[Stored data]
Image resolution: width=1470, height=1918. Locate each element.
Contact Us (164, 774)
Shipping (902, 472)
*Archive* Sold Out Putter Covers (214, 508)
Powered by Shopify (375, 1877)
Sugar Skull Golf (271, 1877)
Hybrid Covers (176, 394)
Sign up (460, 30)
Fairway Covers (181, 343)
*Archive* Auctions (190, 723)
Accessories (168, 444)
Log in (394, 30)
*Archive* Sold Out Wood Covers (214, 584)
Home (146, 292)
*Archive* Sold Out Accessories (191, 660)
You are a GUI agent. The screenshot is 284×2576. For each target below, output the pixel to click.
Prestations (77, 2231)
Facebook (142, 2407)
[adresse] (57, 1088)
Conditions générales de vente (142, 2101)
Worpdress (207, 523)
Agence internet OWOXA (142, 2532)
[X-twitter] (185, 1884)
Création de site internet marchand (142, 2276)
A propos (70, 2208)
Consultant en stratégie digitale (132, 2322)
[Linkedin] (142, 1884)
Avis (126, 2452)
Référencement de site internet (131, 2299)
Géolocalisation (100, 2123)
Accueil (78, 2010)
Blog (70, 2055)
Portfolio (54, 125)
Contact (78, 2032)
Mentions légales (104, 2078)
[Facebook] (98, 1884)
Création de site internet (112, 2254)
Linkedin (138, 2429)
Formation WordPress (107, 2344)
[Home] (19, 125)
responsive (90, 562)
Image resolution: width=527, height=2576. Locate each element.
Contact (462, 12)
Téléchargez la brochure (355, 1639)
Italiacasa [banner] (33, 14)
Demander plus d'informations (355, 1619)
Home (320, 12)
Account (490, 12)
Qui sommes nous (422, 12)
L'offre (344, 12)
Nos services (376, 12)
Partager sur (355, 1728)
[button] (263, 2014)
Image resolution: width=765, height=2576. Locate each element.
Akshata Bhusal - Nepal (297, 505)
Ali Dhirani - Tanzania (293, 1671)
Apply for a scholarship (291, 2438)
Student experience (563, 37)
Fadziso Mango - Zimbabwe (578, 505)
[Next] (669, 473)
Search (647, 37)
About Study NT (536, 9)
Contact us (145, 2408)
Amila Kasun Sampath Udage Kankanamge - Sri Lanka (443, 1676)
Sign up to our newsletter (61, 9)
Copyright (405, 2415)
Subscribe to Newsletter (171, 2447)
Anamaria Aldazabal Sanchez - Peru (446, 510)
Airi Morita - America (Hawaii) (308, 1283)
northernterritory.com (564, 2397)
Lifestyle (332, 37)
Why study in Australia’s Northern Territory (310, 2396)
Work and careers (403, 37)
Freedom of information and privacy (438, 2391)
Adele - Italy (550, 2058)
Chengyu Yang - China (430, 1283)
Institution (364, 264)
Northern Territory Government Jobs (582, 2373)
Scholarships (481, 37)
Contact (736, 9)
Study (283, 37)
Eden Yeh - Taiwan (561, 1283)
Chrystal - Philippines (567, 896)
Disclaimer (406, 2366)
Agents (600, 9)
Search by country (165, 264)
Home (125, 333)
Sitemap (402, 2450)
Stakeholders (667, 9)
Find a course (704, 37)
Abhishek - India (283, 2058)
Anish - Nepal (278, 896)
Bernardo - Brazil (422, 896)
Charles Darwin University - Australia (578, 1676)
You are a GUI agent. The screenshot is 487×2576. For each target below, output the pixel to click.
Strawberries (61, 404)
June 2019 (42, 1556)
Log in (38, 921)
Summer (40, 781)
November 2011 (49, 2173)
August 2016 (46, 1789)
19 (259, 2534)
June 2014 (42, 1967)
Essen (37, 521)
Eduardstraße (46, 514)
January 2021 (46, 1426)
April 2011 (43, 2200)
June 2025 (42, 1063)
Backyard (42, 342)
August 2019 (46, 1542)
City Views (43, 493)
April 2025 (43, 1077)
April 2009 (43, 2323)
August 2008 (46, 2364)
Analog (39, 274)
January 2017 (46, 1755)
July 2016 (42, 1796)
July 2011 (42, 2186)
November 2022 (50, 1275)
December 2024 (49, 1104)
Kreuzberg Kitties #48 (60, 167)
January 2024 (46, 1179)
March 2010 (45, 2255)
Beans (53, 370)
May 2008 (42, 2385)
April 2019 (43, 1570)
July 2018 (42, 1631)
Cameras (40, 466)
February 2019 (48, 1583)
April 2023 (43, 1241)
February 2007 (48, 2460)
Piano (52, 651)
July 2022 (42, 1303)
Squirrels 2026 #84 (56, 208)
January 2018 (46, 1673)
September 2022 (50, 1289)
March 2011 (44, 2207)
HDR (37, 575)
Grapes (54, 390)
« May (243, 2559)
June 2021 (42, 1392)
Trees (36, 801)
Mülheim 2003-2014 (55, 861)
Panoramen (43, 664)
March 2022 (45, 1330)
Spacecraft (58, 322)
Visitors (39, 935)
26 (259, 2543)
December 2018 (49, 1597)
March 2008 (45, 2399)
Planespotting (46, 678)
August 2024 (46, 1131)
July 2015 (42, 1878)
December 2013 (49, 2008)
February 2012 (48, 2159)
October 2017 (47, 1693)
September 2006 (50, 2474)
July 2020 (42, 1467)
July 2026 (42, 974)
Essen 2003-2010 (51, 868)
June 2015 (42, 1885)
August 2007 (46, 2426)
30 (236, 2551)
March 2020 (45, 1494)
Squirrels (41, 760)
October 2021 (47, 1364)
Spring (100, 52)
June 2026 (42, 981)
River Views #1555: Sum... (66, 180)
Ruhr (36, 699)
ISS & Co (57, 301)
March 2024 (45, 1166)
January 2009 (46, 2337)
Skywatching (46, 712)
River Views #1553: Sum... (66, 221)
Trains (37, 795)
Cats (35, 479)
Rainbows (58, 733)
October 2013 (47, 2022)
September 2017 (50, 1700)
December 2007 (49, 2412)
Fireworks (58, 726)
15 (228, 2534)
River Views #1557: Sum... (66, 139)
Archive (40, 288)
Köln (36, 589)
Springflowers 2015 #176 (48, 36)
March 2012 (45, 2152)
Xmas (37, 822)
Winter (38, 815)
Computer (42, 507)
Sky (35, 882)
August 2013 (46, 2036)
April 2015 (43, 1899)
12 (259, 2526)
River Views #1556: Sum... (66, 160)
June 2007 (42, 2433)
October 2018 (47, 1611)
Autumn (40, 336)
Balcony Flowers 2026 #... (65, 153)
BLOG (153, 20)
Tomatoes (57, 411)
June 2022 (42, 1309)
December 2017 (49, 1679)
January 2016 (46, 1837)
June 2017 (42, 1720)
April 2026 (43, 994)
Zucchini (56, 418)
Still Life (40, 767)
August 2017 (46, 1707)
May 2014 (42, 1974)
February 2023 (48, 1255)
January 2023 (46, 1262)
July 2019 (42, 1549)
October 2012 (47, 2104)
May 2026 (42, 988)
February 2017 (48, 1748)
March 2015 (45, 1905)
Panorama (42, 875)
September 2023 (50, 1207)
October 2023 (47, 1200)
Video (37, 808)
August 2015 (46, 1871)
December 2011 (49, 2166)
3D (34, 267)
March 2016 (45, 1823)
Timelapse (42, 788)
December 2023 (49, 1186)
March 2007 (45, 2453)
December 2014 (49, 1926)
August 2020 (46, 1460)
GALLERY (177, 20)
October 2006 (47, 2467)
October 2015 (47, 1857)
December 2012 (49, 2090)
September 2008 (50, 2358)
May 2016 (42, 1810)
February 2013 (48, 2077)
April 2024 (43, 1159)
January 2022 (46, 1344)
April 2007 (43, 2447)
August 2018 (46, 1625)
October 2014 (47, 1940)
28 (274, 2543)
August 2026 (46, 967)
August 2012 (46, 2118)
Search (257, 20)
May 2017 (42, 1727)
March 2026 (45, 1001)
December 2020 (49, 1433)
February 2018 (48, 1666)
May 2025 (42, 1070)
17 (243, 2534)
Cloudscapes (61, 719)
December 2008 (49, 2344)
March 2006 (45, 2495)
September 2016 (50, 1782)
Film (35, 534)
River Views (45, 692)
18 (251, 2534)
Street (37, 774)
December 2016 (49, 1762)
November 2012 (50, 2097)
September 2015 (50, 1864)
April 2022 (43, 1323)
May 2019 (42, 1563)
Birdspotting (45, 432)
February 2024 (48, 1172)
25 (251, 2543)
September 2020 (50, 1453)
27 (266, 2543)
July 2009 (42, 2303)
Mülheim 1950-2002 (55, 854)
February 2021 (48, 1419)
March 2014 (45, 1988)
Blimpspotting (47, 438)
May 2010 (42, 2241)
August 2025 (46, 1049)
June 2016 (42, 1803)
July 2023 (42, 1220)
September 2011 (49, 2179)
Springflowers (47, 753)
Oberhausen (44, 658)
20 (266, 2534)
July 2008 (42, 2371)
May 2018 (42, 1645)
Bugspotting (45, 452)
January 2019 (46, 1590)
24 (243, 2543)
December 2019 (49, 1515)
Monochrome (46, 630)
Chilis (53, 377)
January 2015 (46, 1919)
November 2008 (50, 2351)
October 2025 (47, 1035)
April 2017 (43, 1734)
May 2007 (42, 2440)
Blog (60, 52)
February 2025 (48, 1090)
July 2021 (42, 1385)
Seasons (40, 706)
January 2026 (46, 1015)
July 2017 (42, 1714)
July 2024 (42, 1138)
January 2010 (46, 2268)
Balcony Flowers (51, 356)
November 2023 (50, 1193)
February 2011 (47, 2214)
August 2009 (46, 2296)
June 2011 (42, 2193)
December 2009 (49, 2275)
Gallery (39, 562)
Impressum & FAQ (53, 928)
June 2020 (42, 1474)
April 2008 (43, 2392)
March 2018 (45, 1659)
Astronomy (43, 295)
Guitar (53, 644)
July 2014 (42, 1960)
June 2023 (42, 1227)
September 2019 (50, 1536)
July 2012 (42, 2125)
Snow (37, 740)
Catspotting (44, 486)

Task instructions: Repeat every line exactly, starting with the first line of the entries, and stop once the line containing "[X-twitter] (185, 1884)" has been given.

Answer box:
Image resolution: width=1470, height=1918. Locate each element.
Contact Us (164, 774)
Shipping (902, 472)
*Archive* Sold Out Putter Covers (214, 508)
Powered by Shopify (375, 1877)
Sugar Skull Golf (271, 1877)
Hybrid Covers (176, 394)
Sign up (460, 30)
Fairway Covers (181, 343)
*Archive* Auctions (190, 723)
Accessories (168, 444)
Log in (394, 30)
*Archive* Sold Out Wood Covers (214, 584)
Home (146, 292)
*Archive* Sold Out Accessories (191, 660)
You are a GUI agent. The screenshot is 284×2576. For each target below, output the pixel to click.
Prestations (77, 2231)
Facebook (142, 2407)
[adresse] (57, 1088)
Conditions générales de vente (142, 2101)
Worpdress (207, 523)
Agence internet OWOXA (142, 2532)
[X-twitter] (185, 1884)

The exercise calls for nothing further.